Gratitude, Thanksgiving, and the golden land
November 27, 2014
Image removed: a still from "This Is America, Charlie Brown: The Mayflower Voyagers," 1973. (Removed because a reader observed that it perpetuates the very negative stereotypes which I had intended for this post to call into question. My apologies for causing hurt or offense.)
Today we remember a long-ago feast of gratitude. Perhaps that feast was held by Pilgrims along with their Wampanoag neighbors, who had helped the colonists survive the hardships of a brutal winter marked by sickness and loss (which had come after a difficult transatlantic crossing). Now there was a good harvest and sense of plenitude. (See Thanksgiving History | Plimoth Plantation.) That's more or less how the story unfolds on the Peanuts "This is America, Charlie Brown: The Mayflower Voyagers" special, and if Charles Schulz illustrated it, it must be true, right? (Hint: depends on who you ask.)
As a Jew I've always felt some identification with the Pilgrims who fled religious persecution and set off for a land where they could worship as they chose in peace. The same was true of both of my sets of grandparents during the 20th century. For many Eastern European Jews America was the Goldene Medina, the golden land of opportunity where all were equal and where religious freedom was guaranteed. In America anyone could get ahead if only they were willing to work hard. Something in me will always resonate with this vision of the United States as a place of equality and freedom.

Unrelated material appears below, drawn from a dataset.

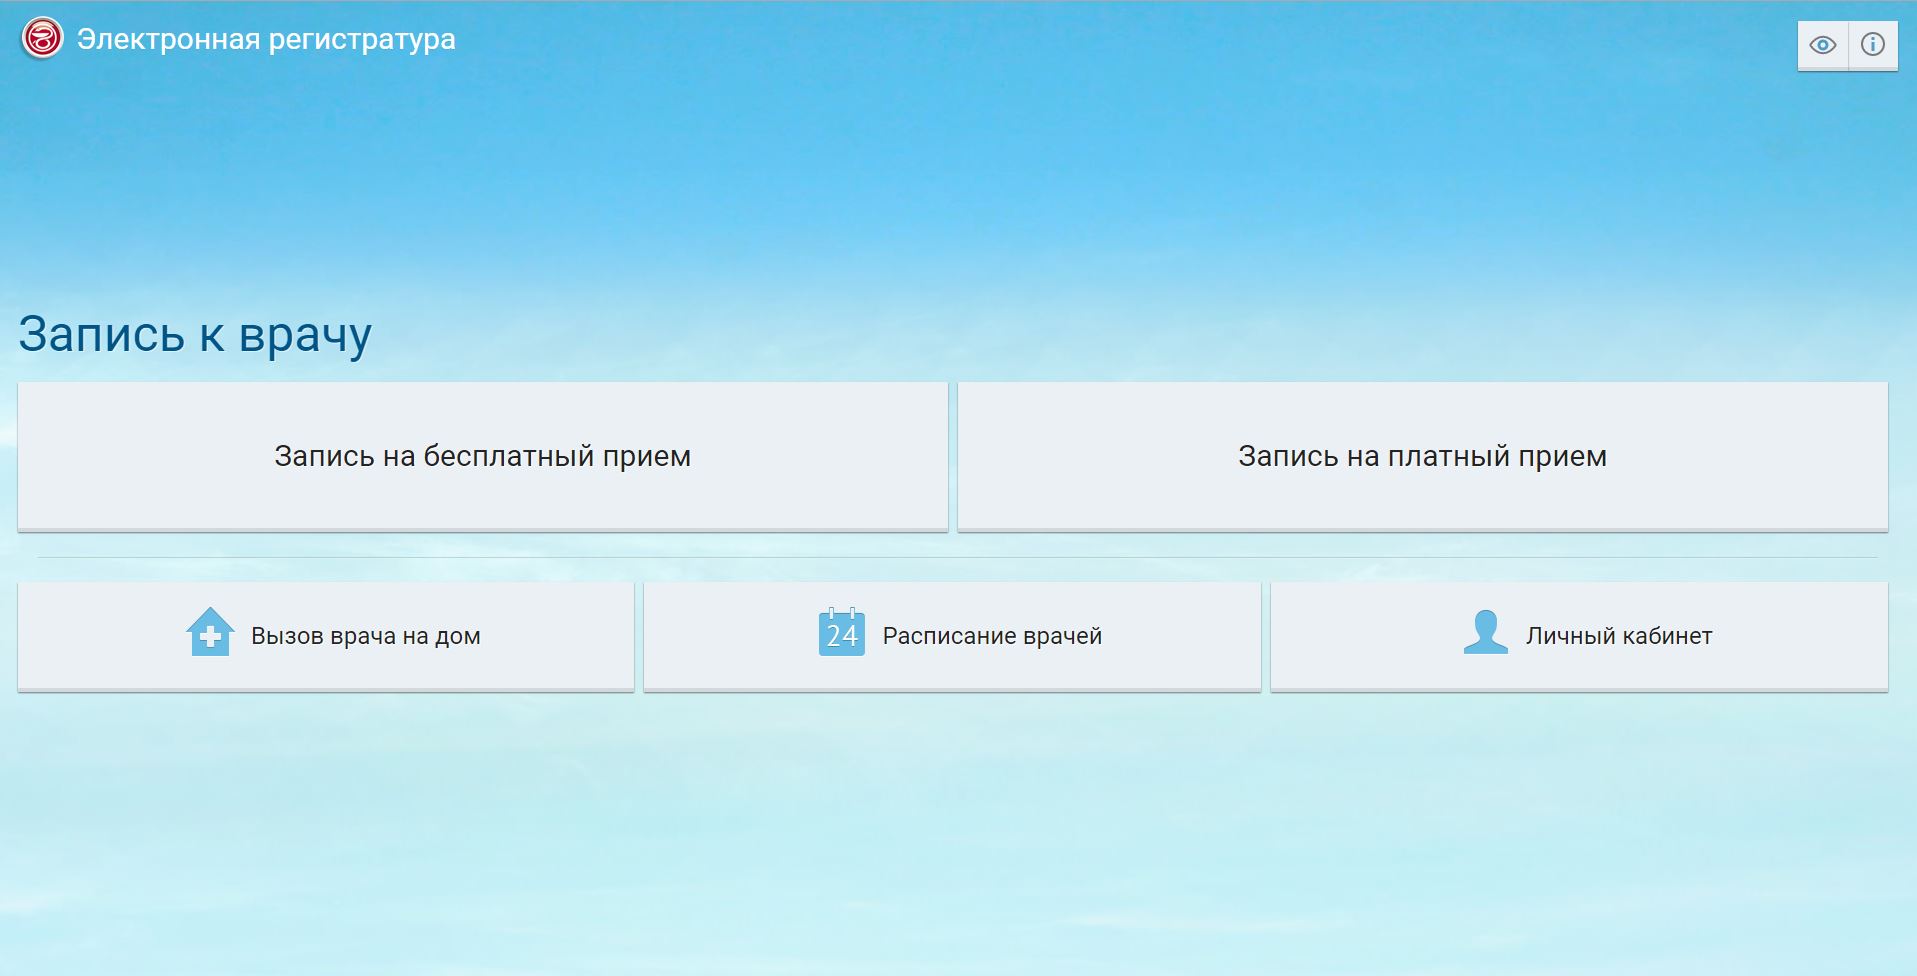
Task: Toggle the eye accessibility view mode
Action: coord(1822,45)
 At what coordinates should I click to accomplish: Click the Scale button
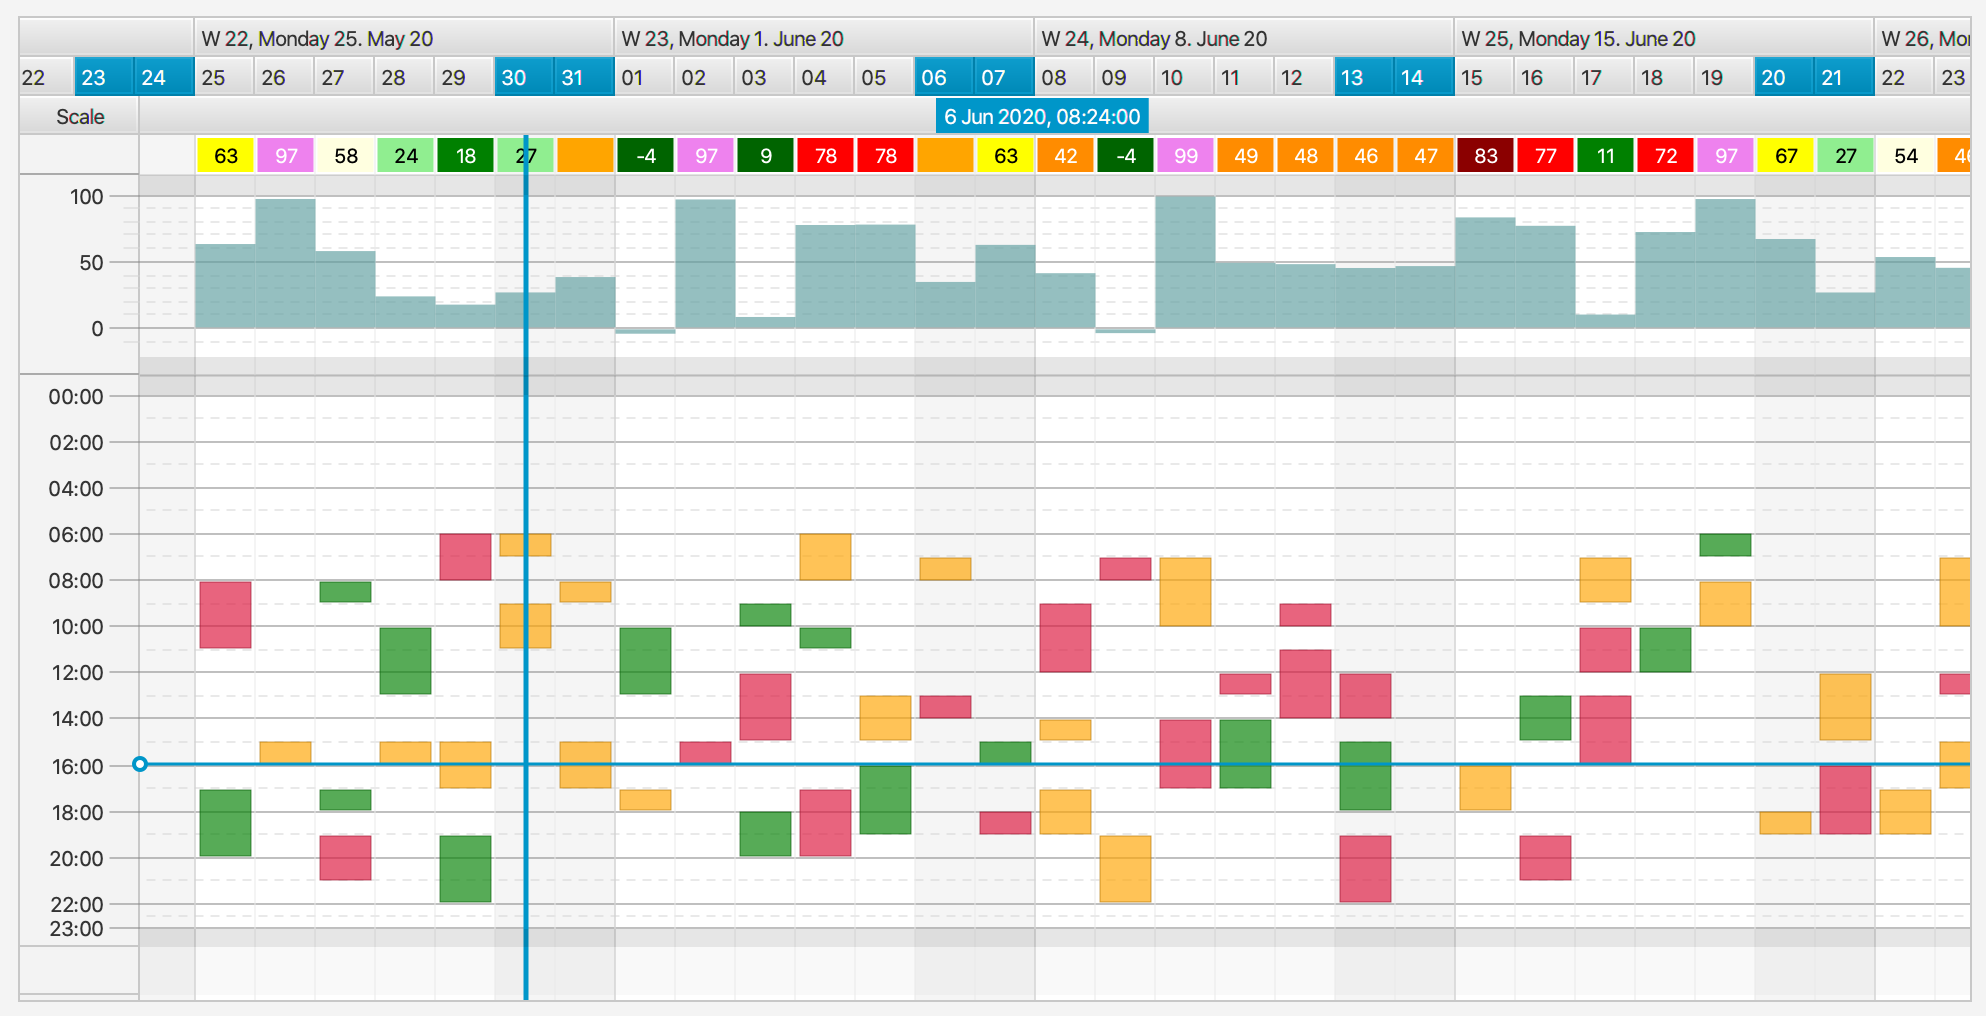click(80, 117)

Of course, the Pilgrims' arrival here was the beginning of an era of European colonization which left this land's Native inhabitants disenfranchised. That complicates the religious freedom narrative a bit. European religious freedom and expansion came at a high cost. Between European notions of land ownership and that era's triumphalist sensibilities -- not to mention "manifest destiny," the establishments of Indian reservations, and the import of smallpox and other European diseases -- the colonists set in motion a paradigm shift which would badly damage the fabric of Native life.
The tale of the First Thanksgiving may be biased mythologizing. And the fantasy of an America entirely free from prejudice, where anyone could "bootstrap" their way to prosperity, turns out to be not exactly the whole truth either. Both that classic Jewish immigrant story, and the Thanksgiving story as I learned it when I was a kid, are sanitized and rosy-hued. Intellectually I know that there is more to both of those realities than the neat narratives can explain. And yet there's something about these stories which is still compelling for me, even though I know they're not the whole truth.
What do these tales do for us? What purpose do they serve in our psychospiritual lives? I think the persistence of these stories shows us something about how we want to see ourselves and our nation. I think both stories encode a yearning for a home where harvests are plentiful, gratitude is free-flowing, and opportunities abound. They can teach us something real and true -- not about the way things were or are, necessarily, but about the way we wish things were.
In Jewish tradition we say that Shabbat offers us a taste of the world to come. When we tell these old stories about America as a haven of perfect equality and freedom, about the Pilgrims and the Indians sitting down in harmony, about a place of opportunity where a Jew can aspire even to the highest office in the land, I think we're seeking that same kind of taste of what it would be like for our nation to live up to our holiest ideals. Maybe today we celebrate the abundance, freedom, and thankfulness which characterize the America of our deepest hopes.
Happy Thanksgiving to all who celebrate.